**TASK ITEM:** Take the entries below and print all of them exactly, please.

**DATA PROVIDED:**
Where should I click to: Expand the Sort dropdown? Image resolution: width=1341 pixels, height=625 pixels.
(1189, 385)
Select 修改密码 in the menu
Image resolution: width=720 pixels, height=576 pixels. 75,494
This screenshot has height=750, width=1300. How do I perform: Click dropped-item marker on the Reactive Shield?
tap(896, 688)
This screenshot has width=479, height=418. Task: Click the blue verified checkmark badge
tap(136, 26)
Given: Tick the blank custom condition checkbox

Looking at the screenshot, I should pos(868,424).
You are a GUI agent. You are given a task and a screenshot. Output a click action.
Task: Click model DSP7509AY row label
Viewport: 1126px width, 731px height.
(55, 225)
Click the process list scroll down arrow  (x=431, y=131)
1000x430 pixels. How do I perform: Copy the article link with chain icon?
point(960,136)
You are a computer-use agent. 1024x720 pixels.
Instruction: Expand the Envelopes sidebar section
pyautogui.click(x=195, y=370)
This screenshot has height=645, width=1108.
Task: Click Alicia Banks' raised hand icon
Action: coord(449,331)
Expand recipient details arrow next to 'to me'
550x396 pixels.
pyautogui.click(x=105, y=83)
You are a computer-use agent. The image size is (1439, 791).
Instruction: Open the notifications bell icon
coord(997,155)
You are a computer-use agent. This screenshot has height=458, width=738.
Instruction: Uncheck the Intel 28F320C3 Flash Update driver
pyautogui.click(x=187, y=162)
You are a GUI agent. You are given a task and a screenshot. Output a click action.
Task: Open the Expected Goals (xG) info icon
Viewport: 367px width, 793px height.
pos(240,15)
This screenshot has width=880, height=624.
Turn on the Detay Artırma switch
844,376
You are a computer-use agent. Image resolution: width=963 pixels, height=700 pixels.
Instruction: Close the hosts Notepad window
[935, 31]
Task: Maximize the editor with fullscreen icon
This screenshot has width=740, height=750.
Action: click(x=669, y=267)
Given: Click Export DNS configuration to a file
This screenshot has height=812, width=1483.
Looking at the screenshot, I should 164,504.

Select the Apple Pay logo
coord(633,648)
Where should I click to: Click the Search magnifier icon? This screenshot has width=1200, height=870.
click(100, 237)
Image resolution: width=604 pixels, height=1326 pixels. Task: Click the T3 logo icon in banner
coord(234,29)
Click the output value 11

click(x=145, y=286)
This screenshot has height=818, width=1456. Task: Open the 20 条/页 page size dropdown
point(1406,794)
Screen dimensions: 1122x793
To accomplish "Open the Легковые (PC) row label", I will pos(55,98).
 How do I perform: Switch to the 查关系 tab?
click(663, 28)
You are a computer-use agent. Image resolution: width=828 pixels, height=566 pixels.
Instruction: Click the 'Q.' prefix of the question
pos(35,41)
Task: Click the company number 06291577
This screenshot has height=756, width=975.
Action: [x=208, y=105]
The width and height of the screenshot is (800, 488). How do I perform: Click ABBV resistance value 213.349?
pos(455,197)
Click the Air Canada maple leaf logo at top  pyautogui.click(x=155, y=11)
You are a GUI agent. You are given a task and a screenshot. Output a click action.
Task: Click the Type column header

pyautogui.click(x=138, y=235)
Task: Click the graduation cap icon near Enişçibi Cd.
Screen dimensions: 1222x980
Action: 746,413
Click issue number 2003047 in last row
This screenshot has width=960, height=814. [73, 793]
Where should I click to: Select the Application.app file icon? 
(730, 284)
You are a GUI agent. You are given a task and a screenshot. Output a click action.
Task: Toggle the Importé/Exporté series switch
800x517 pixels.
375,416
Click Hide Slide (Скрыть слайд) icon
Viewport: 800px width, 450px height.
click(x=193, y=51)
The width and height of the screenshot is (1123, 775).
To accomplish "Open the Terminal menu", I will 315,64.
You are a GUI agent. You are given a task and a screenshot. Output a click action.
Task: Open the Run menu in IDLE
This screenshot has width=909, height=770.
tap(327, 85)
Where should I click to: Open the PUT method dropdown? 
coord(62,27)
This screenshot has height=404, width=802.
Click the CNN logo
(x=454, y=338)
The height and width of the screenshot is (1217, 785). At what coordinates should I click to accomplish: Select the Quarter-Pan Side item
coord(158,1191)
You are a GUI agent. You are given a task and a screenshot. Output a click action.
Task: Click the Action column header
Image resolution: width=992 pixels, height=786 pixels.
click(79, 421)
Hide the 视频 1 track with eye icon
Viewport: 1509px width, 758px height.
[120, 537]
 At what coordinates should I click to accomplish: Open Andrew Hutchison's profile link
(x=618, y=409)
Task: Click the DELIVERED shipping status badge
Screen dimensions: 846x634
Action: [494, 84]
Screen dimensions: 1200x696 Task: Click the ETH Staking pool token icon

**THE COMPLETED TASK:**
Where should I click to: Expand the Sort dropdown? Image resolution: width=1341 pixels, height=625 pixels.
(1189, 385)
Select 修改密码 in the menu
Image resolution: width=720 pixels, height=576 pixels. 75,494
This screenshot has height=750, width=1300. How do I perform: Click dropped-item marker on the Reactive Shield?
tap(896, 688)
This screenshot has width=479, height=418. Task: Click the blue verified checkmark badge
tap(136, 26)
Given: Tick the blank custom condition checkbox

Looking at the screenshot, I should pos(868,424).
You are a GUI agent. You are given a task and a screenshot. Output a click action.
Task: Click model DSP7509AY row label
Viewport: 1126px width, 731px height.
(55, 225)
Click the process list scroll down arrow  (x=431, y=131)
1000x430 pixels. How do I perform: Copy the article link with chain icon?
point(960,136)
You are a computer-use agent. 1024x720 pixels.
Instruction: Expand the Envelopes sidebar section
pyautogui.click(x=195, y=370)
This screenshot has height=645, width=1108.
Task: Click Alicia Banks' raised hand icon
Action: coord(449,331)
Expand recipient details arrow next to 'to me'
550x396 pixels.
pyautogui.click(x=105, y=83)
You are a computer-use agent. The image size is (1439, 791).
Instruction: Open the notifications bell icon
coord(997,155)
You are a computer-use agent. This screenshot has height=458, width=738.
Instruction: Uncheck the Intel 28F320C3 Flash Update driver
pyautogui.click(x=187, y=162)
You are a GUI agent. You are given a task and a screenshot. Output a click action.
Task: Open the Expected Goals (xG) info icon
Viewport: 367px width, 793px height.
pos(240,15)
This screenshot has width=880, height=624.
Turn on the Detay Artırma switch
844,376
You are a computer-use agent. Image resolution: width=963 pixels, height=700 pixels.
Instruction: Close the hosts Notepad window
[935, 31]
Task: Maximize the editor with fullscreen icon
This screenshot has width=740, height=750.
Action: click(x=669, y=267)
Given: Click Export DNS configuration to a file
This screenshot has height=812, width=1483.
Looking at the screenshot, I should 164,504.

Select the Apple Pay logo
coord(633,648)
Where should I click to: Click the Search magnifier icon? This screenshot has width=1200, height=870.
click(100, 237)
Image resolution: width=604 pixels, height=1326 pixels. Task: Click the T3 logo icon in banner
coord(234,29)
Click the output value 11

click(x=145, y=286)
This screenshot has height=818, width=1456. Task: Open the 20 条/页 page size dropdown
point(1406,794)
Screen dimensions: 1122x793
To accomplish "Open the Легковые (PC) row label", I will pos(55,98).
 How do I perform: Switch to the 查关系 tab?
click(663, 28)
You are a computer-use agent. Image resolution: width=828 pixels, height=566 pixels.
Instruction: Click the 'Q.' prefix of the question
pos(35,41)
Task: Click the company number 06291577
This screenshot has height=756, width=975.
Action: [x=208, y=105]
The width and height of the screenshot is (800, 488). How do I perform: Click ABBV resistance value 213.349?
pos(455,197)
Click the Air Canada maple leaf logo at top  pyautogui.click(x=155, y=11)
You are a GUI agent. You are given a task and a screenshot. Output a click action.
Task: Click the Type column header

pyautogui.click(x=138, y=235)
Task: Click the graduation cap icon near Enişçibi Cd.
Screen dimensions: 1222x980
Action: 746,413
Click issue number 2003047 in last row
This screenshot has width=960, height=814. [73, 793]
Where should I click to: Select the Application.app file icon? 
(730, 284)
You are a GUI agent. You are given a task and a screenshot. Output a click action.
Task: Toggle the Importé/Exporté series switch
800x517 pixels.
375,416
Click Hide Slide (Скрыть слайд) icon
Viewport: 800px width, 450px height.
click(x=193, y=51)
The width and height of the screenshot is (1123, 775).
To accomplish "Open the Terminal menu", I will 315,64.
You are a GUI agent. You are given a task and a screenshot. Output a click action.
Task: Open the Run menu in IDLE
This screenshot has width=909, height=770.
tap(327, 85)
Where should I click to: Open the PUT method dropdown? 
coord(62,27)
This screenshot has height=404, width=802.
Click the CNN logo
(x=454, y=338)
The height and width of the screenshot is (1217, 785). At what coordinates should I click to accomplish: Select the Quarter-Pan Side item
coord(158,1191)
You are a GUI agent. You are given a task and a screenshot. Output a click action.
Task: Click the Action column header
Image resolution: width=992 pixels, height=786 pixels.
click(79, 421)
Hide the 视频 1 track with eye icon
Viewport: 1509px width, 758px height.
[120, 537]
 At what coordinates should I click to accomplish: Open Andrew Hutchison's profile link
(x=618, y=409)
Task: Click the DELIVERED shipping status badge
Screen dimensions: 846x634
Action: [494, 84]
Screen dimensions: 1200x696 Task: Click the ETH Staking pool token icon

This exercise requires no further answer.